*WORK TO BE COMPLETED*: From the line containing "Click the Turbo Boost Technology power icon" through the end of the entries, please repeat every line exactly and nothing more; the pictures do not belong in the copy.

Records from a data source
[Start of Attachment]
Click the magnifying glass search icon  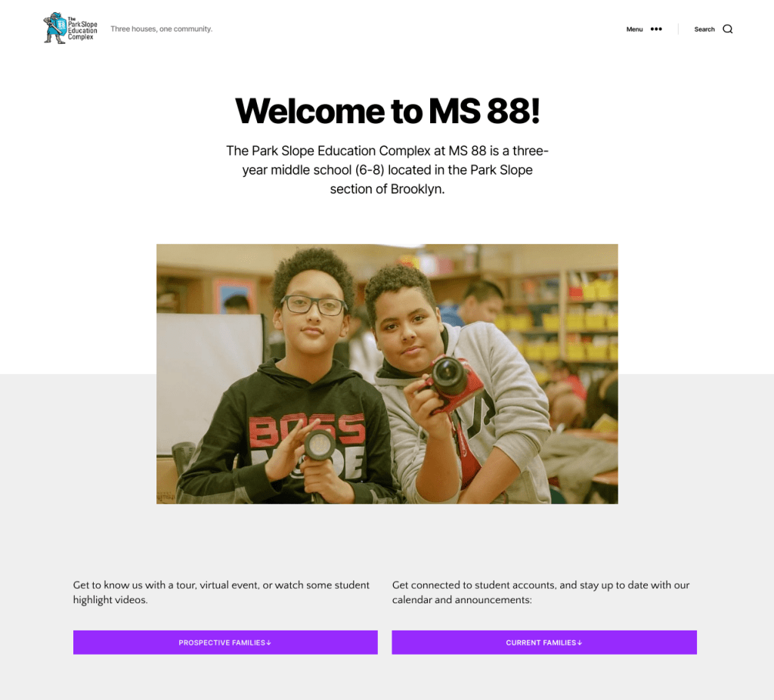pos(728,29)
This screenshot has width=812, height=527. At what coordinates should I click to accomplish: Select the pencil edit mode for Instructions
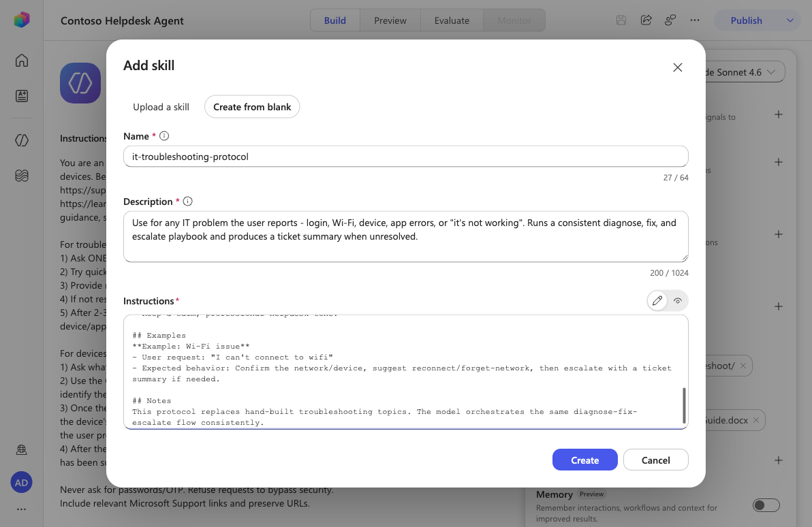(657, 301)
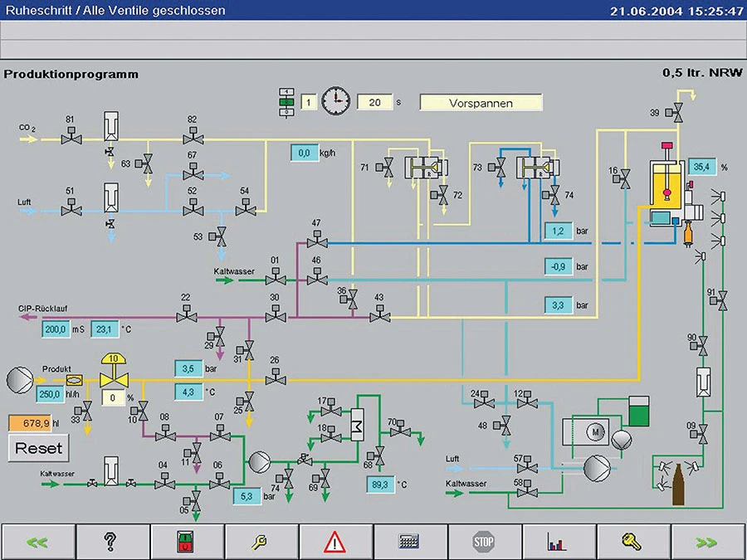Viewport: 747px width, 560px height.
Task: Click the red-green switch icon in the toolbar
Action: pos(186,542)
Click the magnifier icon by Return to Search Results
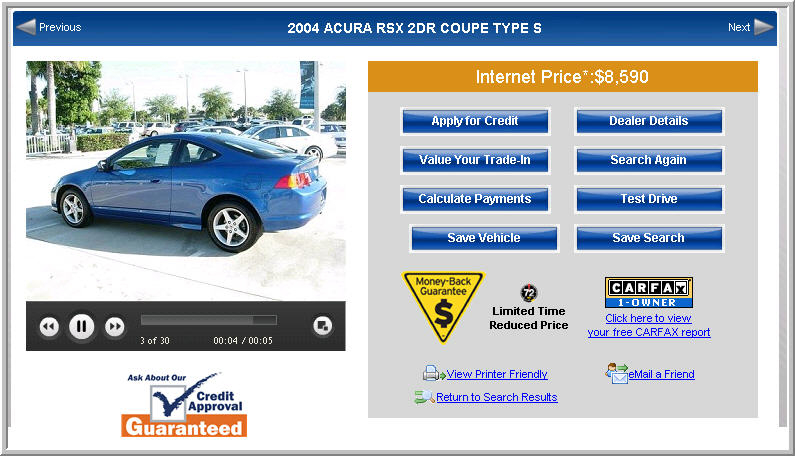Screen dimensions: 795x456 coord(424,397)

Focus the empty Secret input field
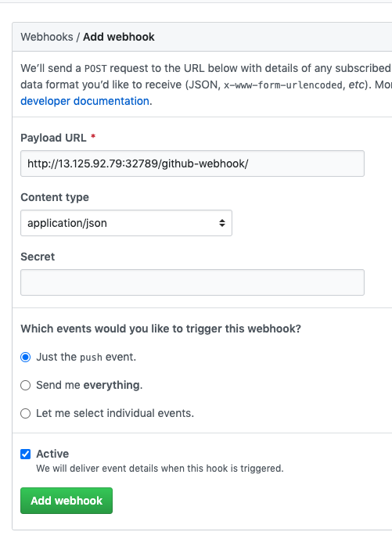pos(192,282)
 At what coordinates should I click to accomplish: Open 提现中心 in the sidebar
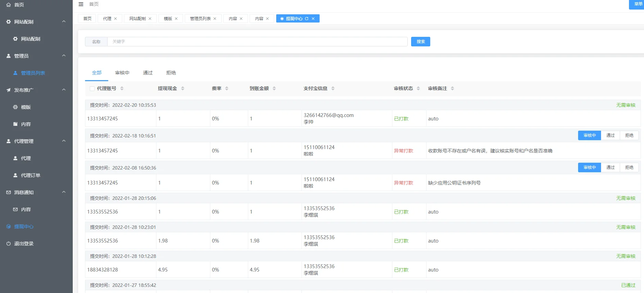click(x=24, y=226)
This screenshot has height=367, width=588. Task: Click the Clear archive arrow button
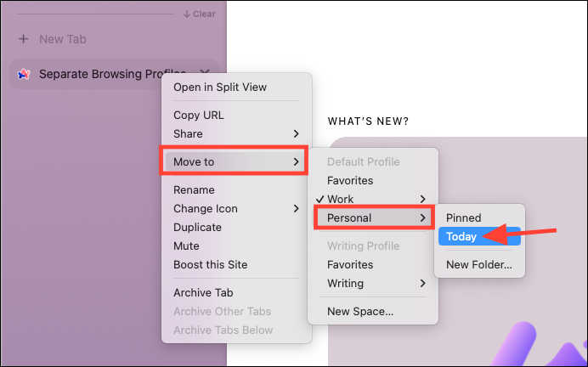tap(199, 14)
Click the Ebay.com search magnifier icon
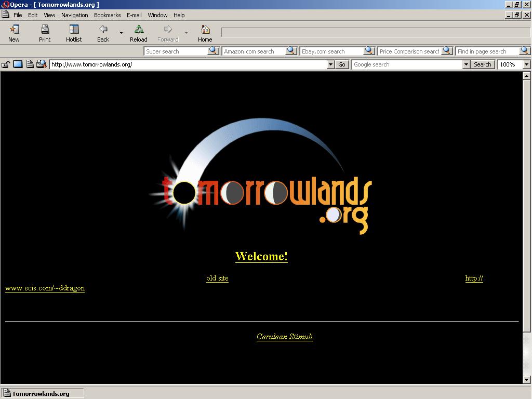This screenshot has width=532, height=399. coord(369,51)
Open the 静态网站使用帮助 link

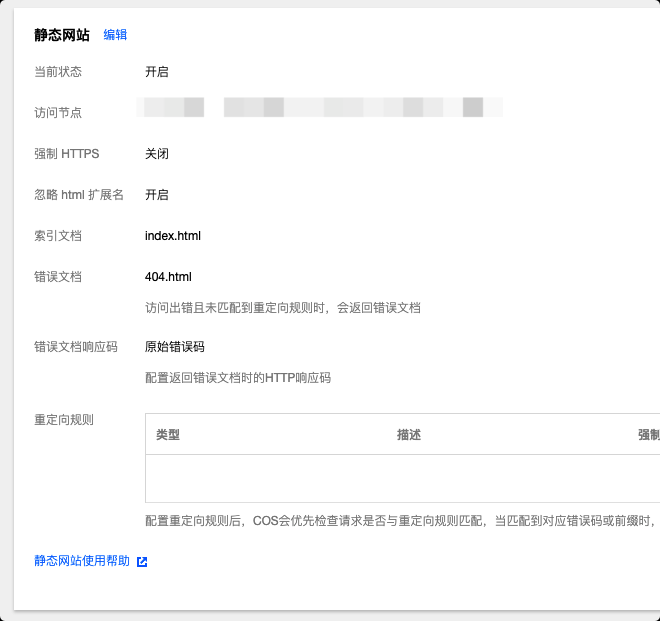click(x=82, y=561)
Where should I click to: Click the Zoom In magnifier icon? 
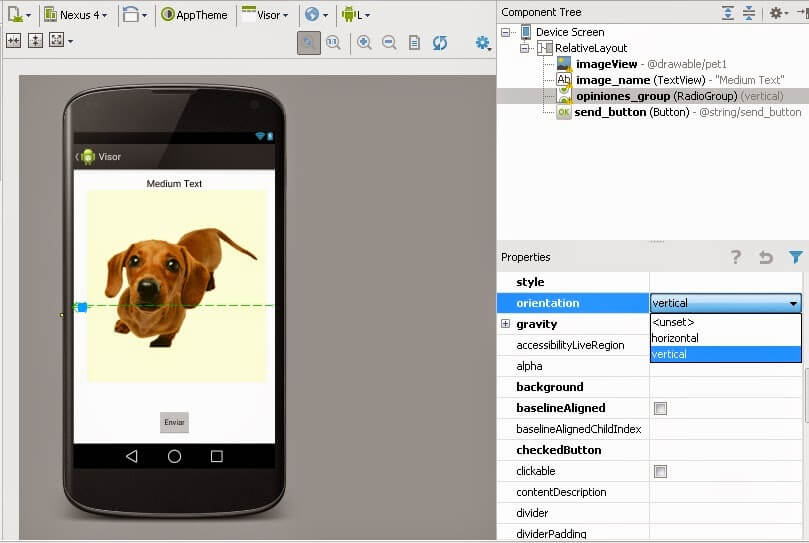[364, 43]
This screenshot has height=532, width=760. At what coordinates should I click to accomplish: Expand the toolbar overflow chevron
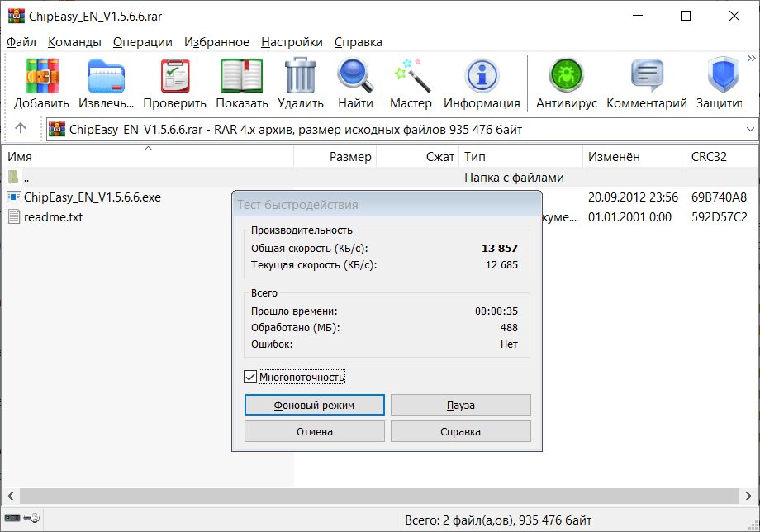(751, 59)
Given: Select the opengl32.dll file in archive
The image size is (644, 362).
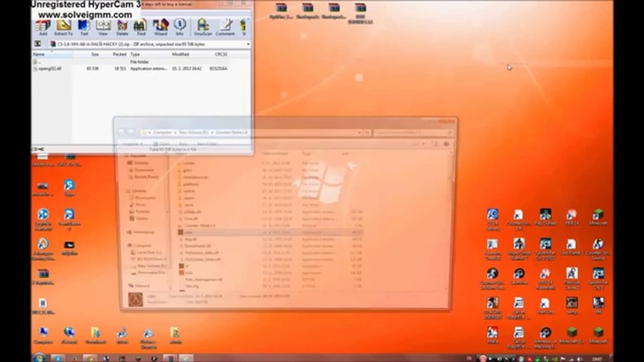Looking at the screenshot, I should 49,68.
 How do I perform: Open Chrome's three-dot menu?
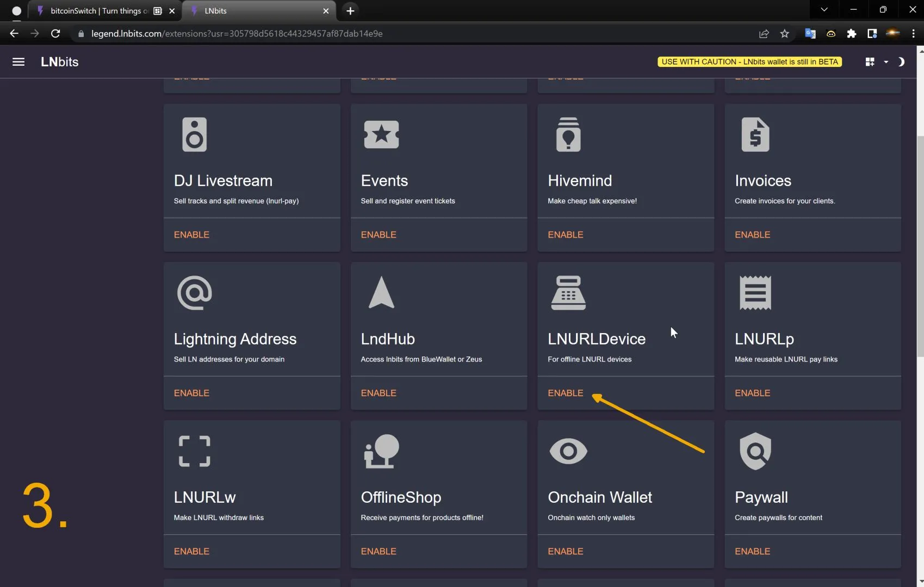(x=913, y=34)
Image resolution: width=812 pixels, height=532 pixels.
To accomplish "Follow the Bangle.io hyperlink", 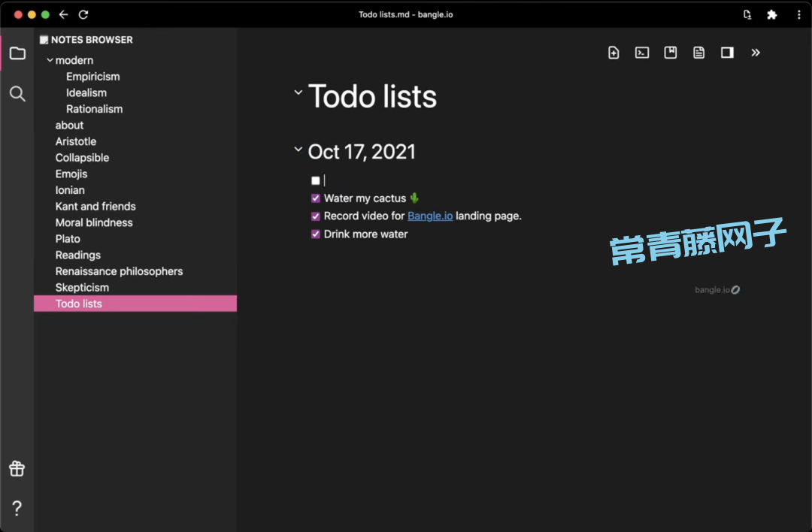I will 430,216.
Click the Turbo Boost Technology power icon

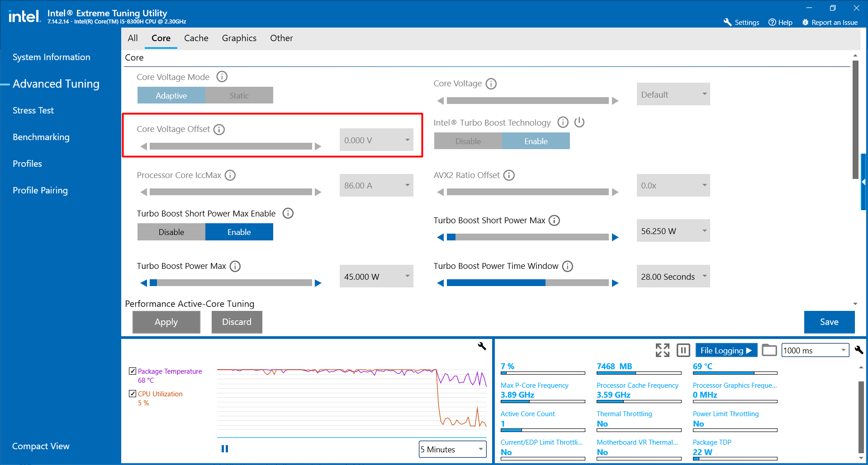click(x=579, y=122)
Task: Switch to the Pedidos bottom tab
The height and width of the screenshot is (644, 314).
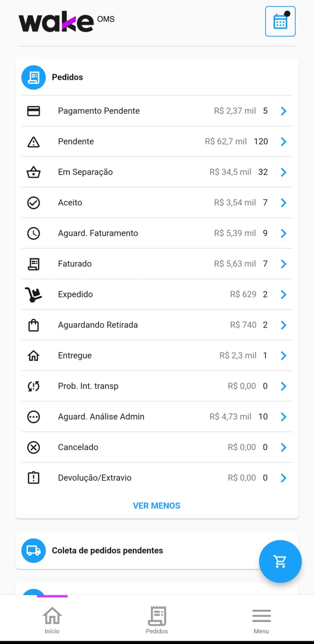Action: [x=157, y=620]
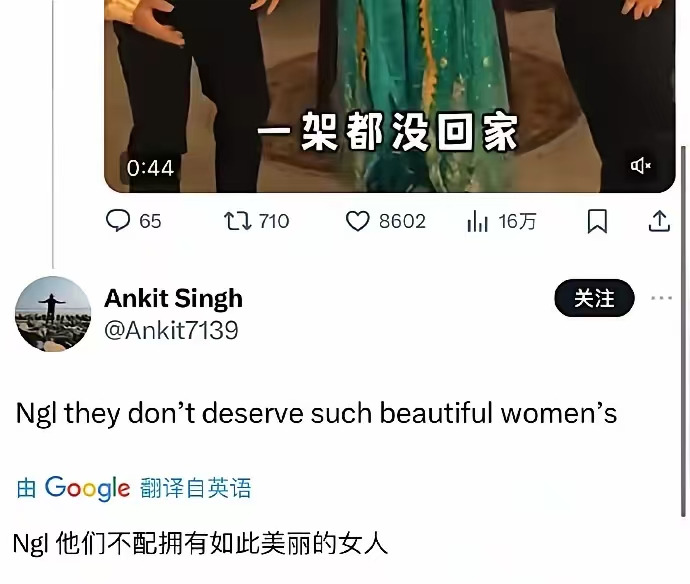The width and height of the screenshot is (690, 584).
Task: Click the 65 replies count
Action: coord(150,221)
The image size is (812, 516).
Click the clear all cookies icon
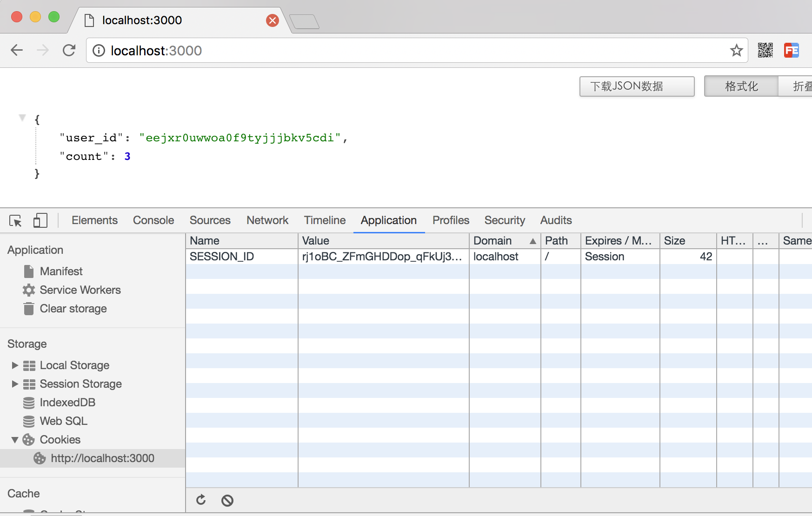tap(227, 501)
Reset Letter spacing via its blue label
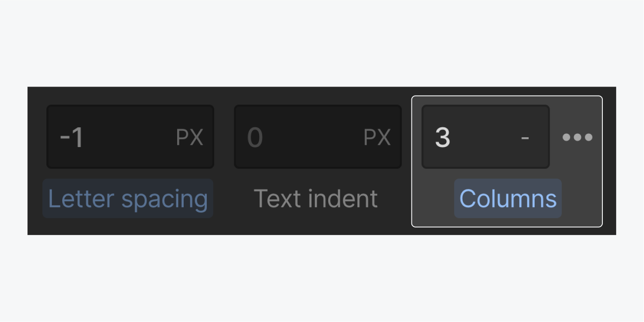This screenshot has width=644, height=322. pyautogui.click(x=128, y=199)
[End of Attachment]
*EXERCISE ANSWER*:
Click the Turbo Boost Technology power icon

click(x=579, y=122)
Task: Switch to the Pedidos bottom tab
The height and width of the screenshot is (644, 314).
Action: [x=157, y=620]
The width and height of the screenshot is (690, 584).
Task: Click the 65 replies count
Action: coord(150,221)
The image size is (812, 516).
Click the clear all cookies icon
tap(227, 501)
Reset Letter spacing via its blue label
This screenshot has width=644, height=322. pyautogui.click(x=128, y=199)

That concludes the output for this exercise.